Author: Richard Robinson

I'm Just a Natural Villain

Alice and Richard had the following conversation a couple of years ago. It was after a regular interview and was mainly the two of them talking about a common interest — magic and the theater — than an interview. We thought you would find it interesting — especially since some of their ideas are just starting to happen today. — Ed.

Richard: Rock performers have to understand that the rock business is show business.

Alice: They have to understand that they have to make the audience say, 'Hey, I want to see them again.' I want to SEE them again. When you saw Betty Grable or Erroll Flynn, you wanted to see them again.

Richard: I think a lot of present per­formers who are sort of carrying on from 'the 60's are going to be eliminated.

Alice: Well, that is the point, you know. If you can't flow with it, you are just going to get far behind or be left behind.

Richard: The music is not the only thing but...

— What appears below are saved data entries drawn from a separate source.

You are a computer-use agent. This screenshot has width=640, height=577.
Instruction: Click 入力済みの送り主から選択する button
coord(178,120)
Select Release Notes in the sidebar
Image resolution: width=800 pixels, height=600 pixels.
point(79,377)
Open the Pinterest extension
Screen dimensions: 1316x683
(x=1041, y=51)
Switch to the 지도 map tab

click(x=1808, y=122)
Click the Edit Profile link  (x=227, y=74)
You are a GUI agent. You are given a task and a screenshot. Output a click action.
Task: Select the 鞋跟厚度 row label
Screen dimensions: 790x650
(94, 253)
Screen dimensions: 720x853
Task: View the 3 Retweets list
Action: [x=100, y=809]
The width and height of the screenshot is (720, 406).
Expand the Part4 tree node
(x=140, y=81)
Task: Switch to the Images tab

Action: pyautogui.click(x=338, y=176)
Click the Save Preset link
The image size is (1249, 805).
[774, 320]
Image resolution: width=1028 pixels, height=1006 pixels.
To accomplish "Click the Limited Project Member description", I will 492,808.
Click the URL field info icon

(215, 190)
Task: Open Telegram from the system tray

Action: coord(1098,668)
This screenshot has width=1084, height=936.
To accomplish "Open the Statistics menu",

Alice: The music has got to be better than ever. As far as I'm concerned when I listen to one of my albums — first of all that album has got to sit on its own. Pretend there is no tv or radio, just pick up the album and put it on — would you then say, 'Gee I want to hear that again'. Or 'I want to have some friends over to listen to it because I think it's that good.'? I mean that's what a kid has to think when they hear an album. That's what I think.

Richard: About things like magic and the art of illusion and fantasy. You know, one of the things that I think is happening with tv is that tv is mass fantasy and people are beginning to desire personal fantasy. They are going to the Magic Show on Broadway.

Alice: Yeah, that was a very good idea, by the way, that magic show on Broadway.

Richard: It's like a return to personal fan­tasy. Your live show is that. I wonder if it's becoming more and more important for people to see it. I mean one minute you'll be in Moscow and the next minute you are in Red China and they say, 'So what?' Yet they will go to Broadway and a guy will make someone float in mid-air —; which is certainly not as difficult — and they go, 'Oh, my God!'

Alice: Who knows if they really went to the moon. They could've done that in the studio and no one would have known. I think they produced the whole moon shot where they produced the Tang commer­cials.

Richard: Are you saying that those kinds of events don't get the proper presen­tation?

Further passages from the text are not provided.